▶ _Study material_:
[Start of section]

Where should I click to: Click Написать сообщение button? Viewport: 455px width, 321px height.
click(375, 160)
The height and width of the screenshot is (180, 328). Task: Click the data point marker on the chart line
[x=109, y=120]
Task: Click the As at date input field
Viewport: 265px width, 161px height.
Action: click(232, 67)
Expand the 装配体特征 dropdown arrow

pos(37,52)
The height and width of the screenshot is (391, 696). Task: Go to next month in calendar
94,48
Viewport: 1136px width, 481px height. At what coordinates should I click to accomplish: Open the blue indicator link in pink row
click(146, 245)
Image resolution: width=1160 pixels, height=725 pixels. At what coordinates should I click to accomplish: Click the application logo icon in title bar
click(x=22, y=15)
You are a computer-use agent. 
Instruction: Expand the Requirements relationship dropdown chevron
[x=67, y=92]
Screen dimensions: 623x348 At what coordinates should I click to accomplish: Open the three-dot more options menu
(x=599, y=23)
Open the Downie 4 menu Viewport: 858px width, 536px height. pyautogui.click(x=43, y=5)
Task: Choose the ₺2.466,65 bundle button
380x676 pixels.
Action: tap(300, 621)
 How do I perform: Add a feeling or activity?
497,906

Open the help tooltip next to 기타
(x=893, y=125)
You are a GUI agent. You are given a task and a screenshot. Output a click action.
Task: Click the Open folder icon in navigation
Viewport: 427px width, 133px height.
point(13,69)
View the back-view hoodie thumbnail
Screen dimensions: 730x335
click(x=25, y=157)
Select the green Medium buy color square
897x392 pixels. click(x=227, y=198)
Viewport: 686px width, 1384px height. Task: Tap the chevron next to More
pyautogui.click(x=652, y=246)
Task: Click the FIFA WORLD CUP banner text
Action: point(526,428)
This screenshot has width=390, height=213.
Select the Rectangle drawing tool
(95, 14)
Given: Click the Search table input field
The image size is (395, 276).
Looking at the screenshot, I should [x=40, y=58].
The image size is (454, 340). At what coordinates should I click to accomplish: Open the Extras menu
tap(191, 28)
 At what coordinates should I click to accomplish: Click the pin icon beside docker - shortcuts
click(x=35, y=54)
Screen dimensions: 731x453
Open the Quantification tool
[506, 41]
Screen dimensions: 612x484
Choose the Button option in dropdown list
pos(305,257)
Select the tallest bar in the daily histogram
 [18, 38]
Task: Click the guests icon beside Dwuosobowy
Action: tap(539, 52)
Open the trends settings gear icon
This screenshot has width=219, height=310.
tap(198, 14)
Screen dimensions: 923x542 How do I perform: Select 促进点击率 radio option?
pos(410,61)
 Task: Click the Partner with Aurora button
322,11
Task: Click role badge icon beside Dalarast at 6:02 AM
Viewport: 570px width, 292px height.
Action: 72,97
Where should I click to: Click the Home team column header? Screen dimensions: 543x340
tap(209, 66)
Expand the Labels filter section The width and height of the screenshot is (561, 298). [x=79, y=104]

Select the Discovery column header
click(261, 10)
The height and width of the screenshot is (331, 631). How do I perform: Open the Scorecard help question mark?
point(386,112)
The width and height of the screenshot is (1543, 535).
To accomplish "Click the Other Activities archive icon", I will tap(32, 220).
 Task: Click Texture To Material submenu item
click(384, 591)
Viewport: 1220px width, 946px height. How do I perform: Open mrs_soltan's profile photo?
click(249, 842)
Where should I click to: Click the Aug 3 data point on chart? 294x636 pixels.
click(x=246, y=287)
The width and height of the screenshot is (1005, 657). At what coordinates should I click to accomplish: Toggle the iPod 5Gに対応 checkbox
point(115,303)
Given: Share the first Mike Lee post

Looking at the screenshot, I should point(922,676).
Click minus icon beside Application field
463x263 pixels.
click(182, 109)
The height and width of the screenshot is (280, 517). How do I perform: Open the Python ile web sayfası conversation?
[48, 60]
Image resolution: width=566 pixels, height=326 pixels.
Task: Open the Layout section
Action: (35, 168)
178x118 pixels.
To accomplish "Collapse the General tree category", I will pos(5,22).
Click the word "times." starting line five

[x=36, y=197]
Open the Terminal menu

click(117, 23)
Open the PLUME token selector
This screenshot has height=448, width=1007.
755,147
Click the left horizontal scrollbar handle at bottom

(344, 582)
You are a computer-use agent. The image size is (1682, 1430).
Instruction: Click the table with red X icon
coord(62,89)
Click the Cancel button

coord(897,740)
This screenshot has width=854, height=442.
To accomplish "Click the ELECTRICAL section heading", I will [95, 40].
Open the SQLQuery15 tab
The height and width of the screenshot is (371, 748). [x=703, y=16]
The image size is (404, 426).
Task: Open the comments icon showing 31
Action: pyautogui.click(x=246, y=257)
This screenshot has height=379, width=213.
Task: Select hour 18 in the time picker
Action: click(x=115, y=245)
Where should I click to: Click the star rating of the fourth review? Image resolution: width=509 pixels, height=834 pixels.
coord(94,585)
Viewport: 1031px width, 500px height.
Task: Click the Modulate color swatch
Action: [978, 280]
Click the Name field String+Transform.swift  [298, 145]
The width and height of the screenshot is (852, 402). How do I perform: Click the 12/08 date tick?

[End of section]

▶ _Exercise aim_:
Find each line of the data above that holds the word "input", then copy it.

▶ _Response area_:
Task: Click the As at date input field
Given: Click the Search table input field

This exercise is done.